Madonna della Misericordia: the first image chosen for showing the quantitative performance assessment.

Fig. 7.
figure 7

Madonna della Misericordia: the fragmented version with a detail of some of the fragments.

The virtual fragmentation consisted of irregularly shaped small pieces; the smallest ones were discarded to simulate more realistically the true fragmentation and loss that may result from a traumatic event. The 2900 resulting pieces had sizes ranging from roughly \(2\times 2\) cm to \(8\times 8\) cm. Such pieces were entered into MOSAIC as they were acquired by a camera and indexed.

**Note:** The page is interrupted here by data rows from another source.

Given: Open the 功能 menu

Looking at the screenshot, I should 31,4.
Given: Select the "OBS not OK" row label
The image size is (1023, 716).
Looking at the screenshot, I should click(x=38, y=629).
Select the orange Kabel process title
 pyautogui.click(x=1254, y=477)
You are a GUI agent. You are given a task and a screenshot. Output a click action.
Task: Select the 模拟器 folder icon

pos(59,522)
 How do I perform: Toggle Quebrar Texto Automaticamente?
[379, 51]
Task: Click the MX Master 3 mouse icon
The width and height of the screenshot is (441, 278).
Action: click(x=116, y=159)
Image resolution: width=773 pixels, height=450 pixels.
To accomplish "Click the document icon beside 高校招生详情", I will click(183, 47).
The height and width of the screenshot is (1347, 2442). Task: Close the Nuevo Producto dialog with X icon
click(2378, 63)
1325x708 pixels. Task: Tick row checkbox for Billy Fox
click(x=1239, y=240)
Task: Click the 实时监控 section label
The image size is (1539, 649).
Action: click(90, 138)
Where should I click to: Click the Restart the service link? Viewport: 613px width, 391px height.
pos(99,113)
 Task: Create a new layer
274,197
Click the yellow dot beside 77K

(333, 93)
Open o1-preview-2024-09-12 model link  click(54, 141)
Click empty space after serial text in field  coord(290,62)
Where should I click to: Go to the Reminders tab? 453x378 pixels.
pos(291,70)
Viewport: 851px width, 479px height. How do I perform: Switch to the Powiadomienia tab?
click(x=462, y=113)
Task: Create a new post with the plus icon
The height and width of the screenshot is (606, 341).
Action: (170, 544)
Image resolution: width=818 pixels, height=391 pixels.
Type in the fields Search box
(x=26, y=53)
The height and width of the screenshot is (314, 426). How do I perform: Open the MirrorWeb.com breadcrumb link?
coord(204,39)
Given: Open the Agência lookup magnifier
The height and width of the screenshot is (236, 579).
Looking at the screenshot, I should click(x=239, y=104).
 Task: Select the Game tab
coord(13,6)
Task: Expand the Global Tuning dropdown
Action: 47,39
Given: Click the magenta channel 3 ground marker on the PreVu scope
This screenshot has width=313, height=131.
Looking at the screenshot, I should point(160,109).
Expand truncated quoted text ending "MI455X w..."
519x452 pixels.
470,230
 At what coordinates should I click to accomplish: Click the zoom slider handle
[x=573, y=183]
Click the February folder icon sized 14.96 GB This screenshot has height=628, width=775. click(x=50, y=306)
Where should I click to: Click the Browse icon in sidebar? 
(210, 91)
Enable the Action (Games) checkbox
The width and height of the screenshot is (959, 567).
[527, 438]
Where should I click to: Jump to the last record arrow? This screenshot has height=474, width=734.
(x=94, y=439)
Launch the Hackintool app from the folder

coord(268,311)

The choice of a suitable value for the threshold \(t_{M}\) is strongly dependent on image scaling/resolution. To take this into account, the value of \(t_{M}\) is expressed as the product of a proportionality factor \(\delta \) in the range [0, 1] times a representative length quantifying the image resolution, namely the diagonal length \(L_{d}\), in our case 1964 pixels. Experiments have been performed with \(\delta =0.02\), \(\delta =0.05\) and \(\delta =0.1\), with resulting values of \(t_{M}=39\), \(t_{M}=98\) and \(t_{M}=196\) pixels respectively. Each fragment was used in turn as the key to a MOSAIC query. The average precision and recall curves over all fragments are plotted in Fig. 8.

Fig. 8.
figure 8

Madonna della Misericordia: average precision/recall curves for MOSAIC with \(\delta =0.02\), \(\delta =0.05\) and \(\delta =0.1\).

Fig. 9.
figure 9

Giotto’s Assunzione di S. Giovanni Evangelista: the second image chosen for quantitative performance assessment.

Fig. 10.
figure 10

Giotto’s Assunzione di S. Giovanni Evangelista: the fragmented version, with a detail of some of the fragments.

Fig. 11.
figure 11

Assunzione di S. Giovanni Evangelista: average precision/recall curves for MOSAIC with \(\delta =0.02\), \(\delta =0.05\) and \(\delta =0.1\).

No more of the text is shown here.